Zapisane dane |
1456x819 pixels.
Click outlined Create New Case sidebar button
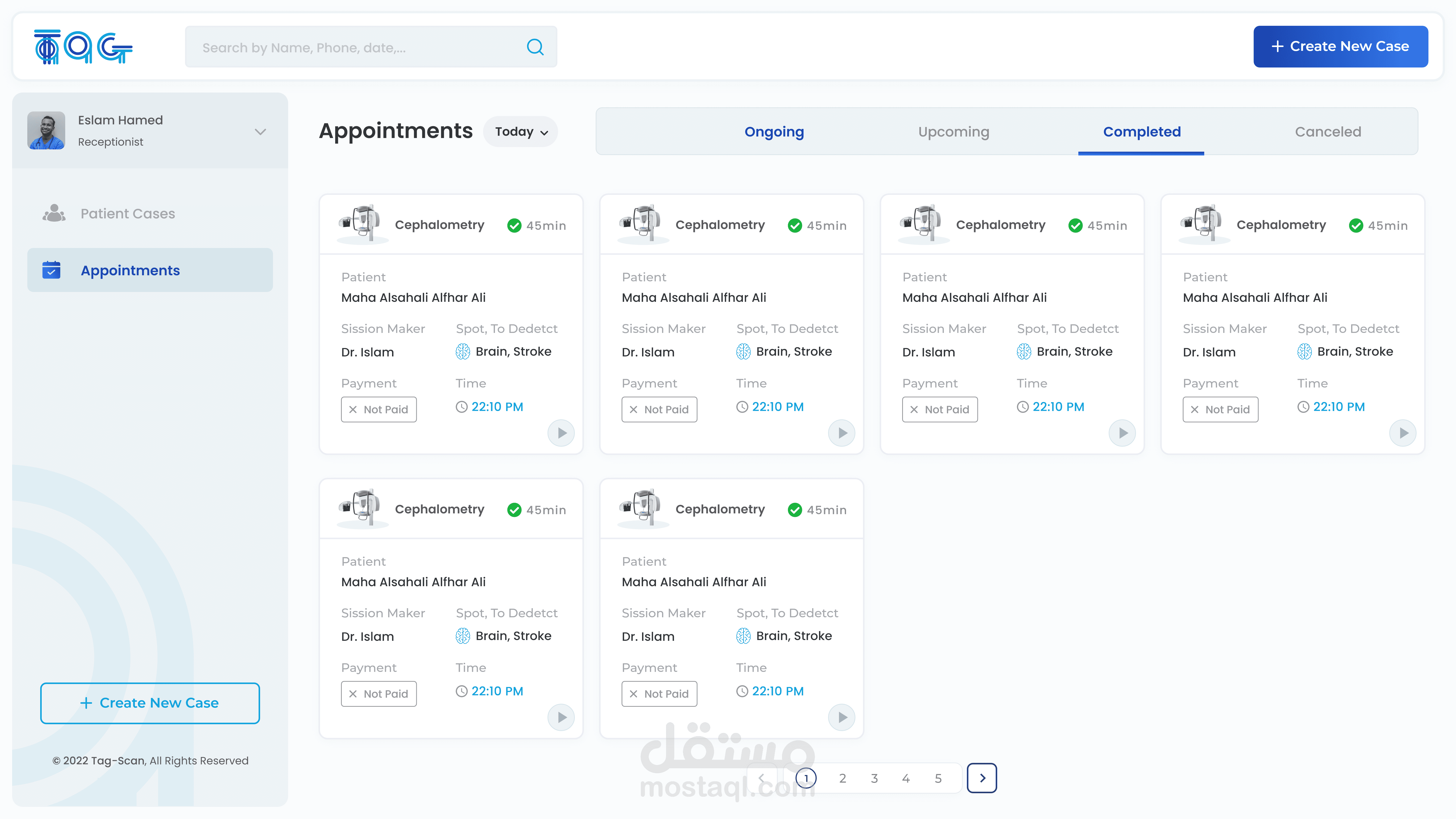[x=150, y=702]
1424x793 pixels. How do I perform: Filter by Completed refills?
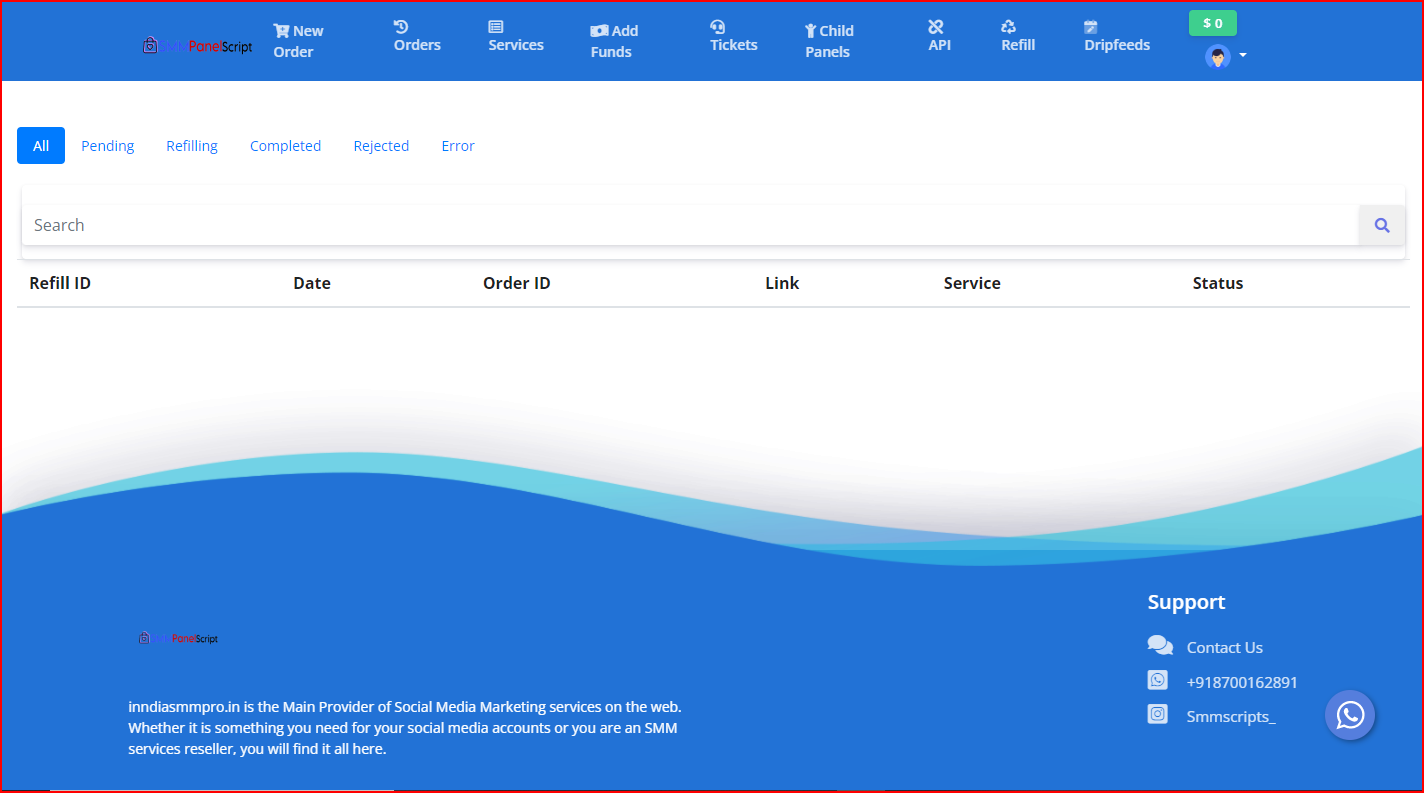(x=285, y=146)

Treść zadania |
Czy możesz przepisać cały powyższy materiał, zamieniając „pixels” na „px” i nie zmieniając niczego poza tym? Obrazy pomiń.

Odpowiedź |
1456x819 px.
Click outlined Create New Case sidebar button
[x=150, y=702]
1424x793 px. How do I perform: Filter by Completed refills?
(x=285, y=146)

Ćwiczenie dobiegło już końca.